■ **DIRECTIONS FOR THIS TASK**: The response must contain the complete data, printed exactly.

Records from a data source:
★ ★ ★ ★
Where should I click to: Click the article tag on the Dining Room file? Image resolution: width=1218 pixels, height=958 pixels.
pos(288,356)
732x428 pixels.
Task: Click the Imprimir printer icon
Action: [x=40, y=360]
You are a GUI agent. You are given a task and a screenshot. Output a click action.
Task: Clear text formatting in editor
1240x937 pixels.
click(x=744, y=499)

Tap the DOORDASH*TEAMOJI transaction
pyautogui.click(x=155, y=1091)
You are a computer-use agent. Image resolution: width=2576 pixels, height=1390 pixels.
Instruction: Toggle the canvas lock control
★ ★ ★ ★
■ **TASK RESPONSE**:
Where should I click to: Click the article tag on the Dining Room file? Image resolution: width=1218 pixels, height=958 pixels.
pos(288,356)
732x428 pixels.
Task: Click the Imprimir printer icon
Action: [x=40, y=360]
You are a GUI agent. You are given a task and a screenshot. Output a click action.
Task: Clear text formatting in editor
1240x937 pixels.
click(x=744, y=499)

Tap the DOORDASH*TEAMOJI transaction
pyautogui.click(x=155, y=1091)
You are a computer-use agent. Image resolution: width=2576 pixels, height=1390 pixels.
Instruction: Toggle the canvas lock control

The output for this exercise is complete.